# TASK REQUIREMENTS
Turn the listing below into a Markdown table with the columns "Row" and "Line," numbering each nonblank line in order and skipping blank lines. Leave the pictures out of the table.

# RAW DATA
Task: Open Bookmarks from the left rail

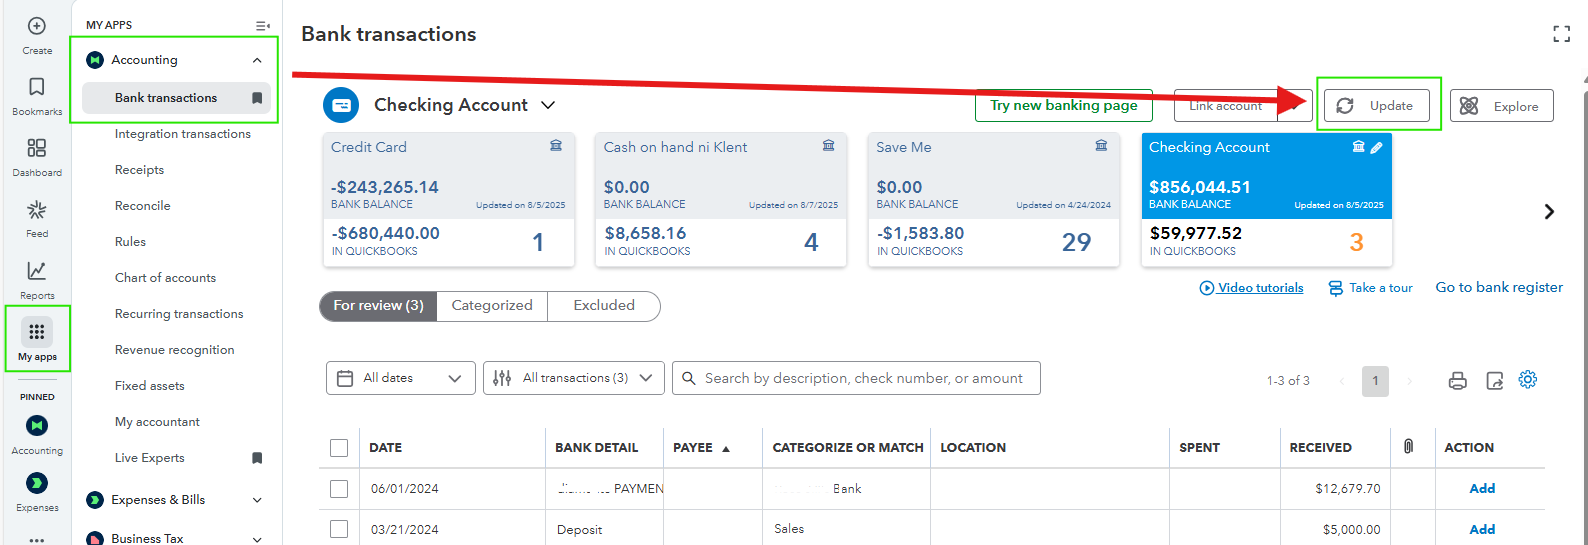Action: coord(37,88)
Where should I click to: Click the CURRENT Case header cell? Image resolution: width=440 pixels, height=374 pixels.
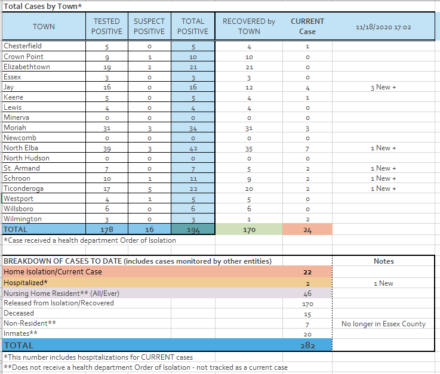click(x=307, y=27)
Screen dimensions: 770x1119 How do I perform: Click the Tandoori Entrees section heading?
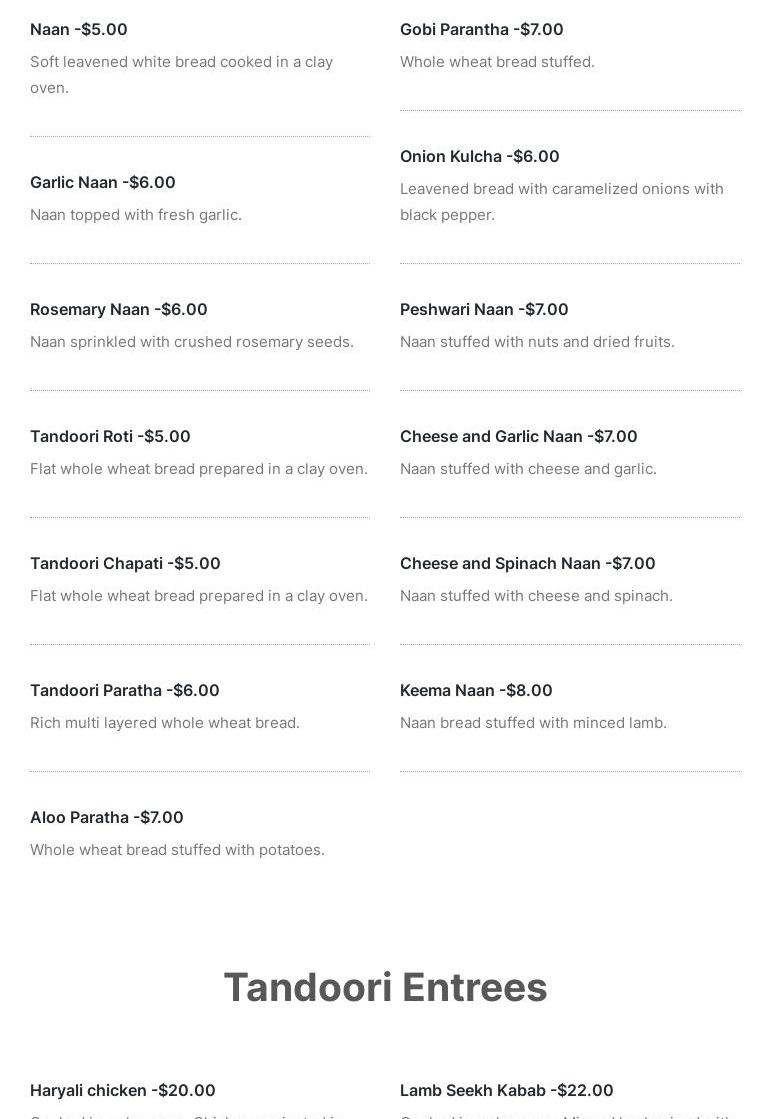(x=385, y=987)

# FINISHED EXERCISE
| Row | Line |
|---|---|
| 1 | Task: Open Bookmarks from the left rail |
| 2 | Action: coord(37,88) |
| 3 | Where should I click to: Click the CURRENT Case header cell? Image resolution: width=440 pixels, height=374 pixels. |
| 4 | click(x=307, y=27) |
| 5 | Screen dimensions: 770x1119 How do I perform: Click the Tandoori Entrees section heading? |
| 6 | (x=385, y=987) |